Reproduce exactly the lines that run from the start of the records below to the line with "Shipping & Delivery Policy (209, 2525)", inclusive.

------ MATERIAL FOR THIS EXERCISE ------

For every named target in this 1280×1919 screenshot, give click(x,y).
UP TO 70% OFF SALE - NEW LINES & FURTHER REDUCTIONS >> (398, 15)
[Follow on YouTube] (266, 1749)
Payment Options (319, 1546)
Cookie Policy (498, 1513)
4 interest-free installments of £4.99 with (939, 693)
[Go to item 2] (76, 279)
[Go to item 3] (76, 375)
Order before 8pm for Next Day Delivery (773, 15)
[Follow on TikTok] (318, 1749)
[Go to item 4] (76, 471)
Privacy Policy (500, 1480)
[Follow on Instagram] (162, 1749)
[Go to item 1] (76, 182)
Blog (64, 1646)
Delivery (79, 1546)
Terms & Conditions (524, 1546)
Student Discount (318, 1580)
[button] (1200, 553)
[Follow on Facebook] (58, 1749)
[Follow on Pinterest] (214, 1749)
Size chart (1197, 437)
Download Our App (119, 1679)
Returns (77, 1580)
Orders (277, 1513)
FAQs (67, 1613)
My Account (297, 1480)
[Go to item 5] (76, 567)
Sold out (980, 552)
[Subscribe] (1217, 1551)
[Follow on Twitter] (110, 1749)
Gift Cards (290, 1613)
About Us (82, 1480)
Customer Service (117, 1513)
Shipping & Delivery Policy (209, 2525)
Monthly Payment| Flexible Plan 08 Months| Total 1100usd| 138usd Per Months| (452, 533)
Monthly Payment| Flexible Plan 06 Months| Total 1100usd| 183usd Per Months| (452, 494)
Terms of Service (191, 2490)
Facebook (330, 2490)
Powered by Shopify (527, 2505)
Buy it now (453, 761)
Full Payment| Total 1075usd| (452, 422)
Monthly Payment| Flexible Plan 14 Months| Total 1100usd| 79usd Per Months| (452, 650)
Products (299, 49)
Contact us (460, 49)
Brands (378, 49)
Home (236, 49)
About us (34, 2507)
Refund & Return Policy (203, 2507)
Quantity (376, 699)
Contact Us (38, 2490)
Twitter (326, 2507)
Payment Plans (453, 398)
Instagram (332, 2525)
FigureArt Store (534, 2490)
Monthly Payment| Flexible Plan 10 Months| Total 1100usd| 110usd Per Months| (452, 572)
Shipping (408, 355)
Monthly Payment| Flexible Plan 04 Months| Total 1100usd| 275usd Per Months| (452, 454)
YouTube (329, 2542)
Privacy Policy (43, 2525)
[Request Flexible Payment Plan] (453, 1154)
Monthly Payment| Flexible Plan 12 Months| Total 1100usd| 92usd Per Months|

------

TASK SOLUTION:
For every named target in this 1280×1919 screenshot, give click(x,y).
UP TO 70% OFF SALE - NEW LINES & FURTHER REDUCTIONS >> (398, 15)
[Follow on YouTube] (266, 1749)
Payment Options (319, 1546)
Cookie Policy (498, 1513)
4 interest-free installments of £4.99 with (939, 693)
[Go to item 2] (76, 279)
[Go to item 3] (76, 375)
Order before 8pm for Next Day Delivery (773, 15)
[Follow on TikTok] (318, 1749)
[Go to item 4] (76, 471)
Privacy Policy (500, 1480)
[Follow on Instagram] (162, 1749)
[Go to item 1] (76, 182)
Blog (64, 1646)
Delivery (79, 1546)
Terms & Conditions (524, 1546)
Student Discount (318, 1580)
[button] (1200, 553)
[Follow on Facebook] (58, 1749)
[Follow on Pinterest] (214, 1749)
Size chart (1197, 437)
Download Our App (119, 1679)
Returns (77, 1580)
Orders (277, 1513)
FAQs (67, 1613)
My Account (297, 1480)
[Go to item 5] (76, 567)
Sold out (980, 552)
[Subscribe] (1217, 1551)
[Follow on Twitter] (110, 1749)
Gift Cards (290, 1613)
About Us (82, 1480)
Customer Service (117, 1513)
Shipping & Delivery Policy (209, 2525)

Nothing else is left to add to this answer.